We have written in a previous policy white paper about collaboration between Immunization Information System (IIS) projects and Health Information Exchange (HIE) networks, and a second more technical white paper about options for interoperability between IIS and electronic health record (EHR) systems. We described a range of interoperability options for EHR users and IIS and the strengths and challenges of each alternative:
The most common approach used by IIS is understandably the least sophisticated: EHR systems establish point-to-point interfaces with an IIS for the purpose of sending immunizations to the IIS or querying the IIS for immunization histories and forecasts. These transactions are stipulated in the Meaningful Use regulations. An HIE plays no part in this type of interoperability, though a vendor “hub” might be used to enable the communications. Because the IIS community has selected SOAP-based Web Services as the standard for communications between EHRs and IIS these point-to-point communications are well supported.
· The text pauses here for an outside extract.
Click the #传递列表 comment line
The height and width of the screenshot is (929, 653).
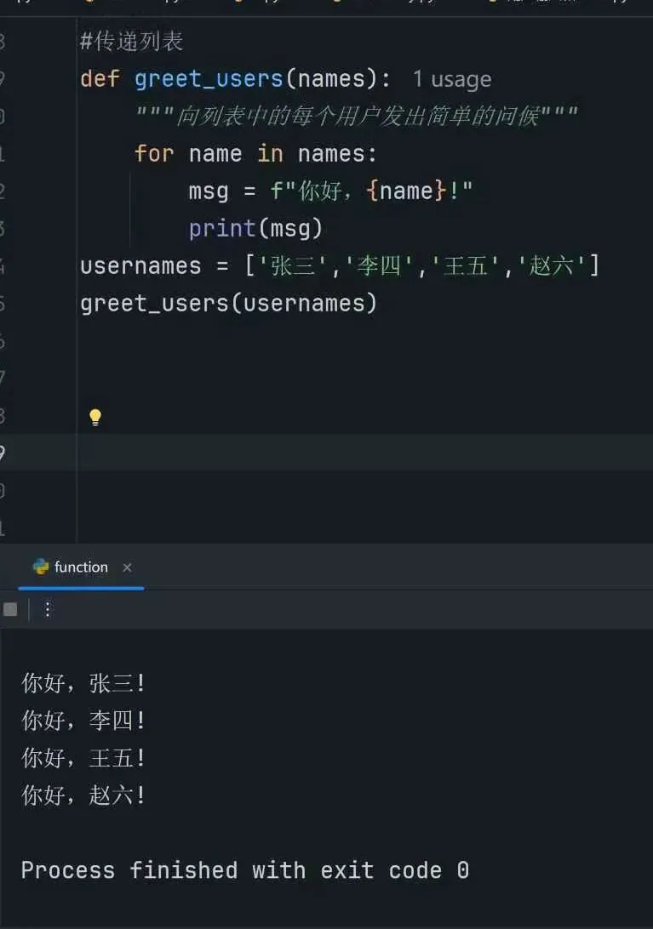pyautogui.click(x=132, y=42)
IIS retain the most control over this type of interface, though with increased control comes increased responsibility: both the IIS and clinical site need to ensure that the interface is properly configured and operating at all times. When the number of sites increases, the effort to ensure smooth communications also increases at least proportionately.
The next type of approach – a pass-through approach – allows HIEs to facilitate the transport of messages from EHRs to and from IIS but without any examination or modification of the messages themselves. This approach offers an interesting paradox: on the one hand, the IIS experiences a simplified set of interfaces to configure and maintain. Only a single interface needs to be put in place to the HIE to enable messages from all sites connected to that HIE to be supported. Some states have mandated this type of connectivity to reduce the number of interfaces coming into State government, often creating a single state “hub” for all communications. However, when it comes time to manage a failing or unreliable connection, it can sometimes be more difficult to troubleshoot an interface which has an HIE sitting in its path. The IIS can only trace its communications back to the HIE, not all the way to the source site, and is dependent on the HIE to troubleshoot further. In most states that have implemented this type of communications it seems that the benefits have largely outweighed the challenges.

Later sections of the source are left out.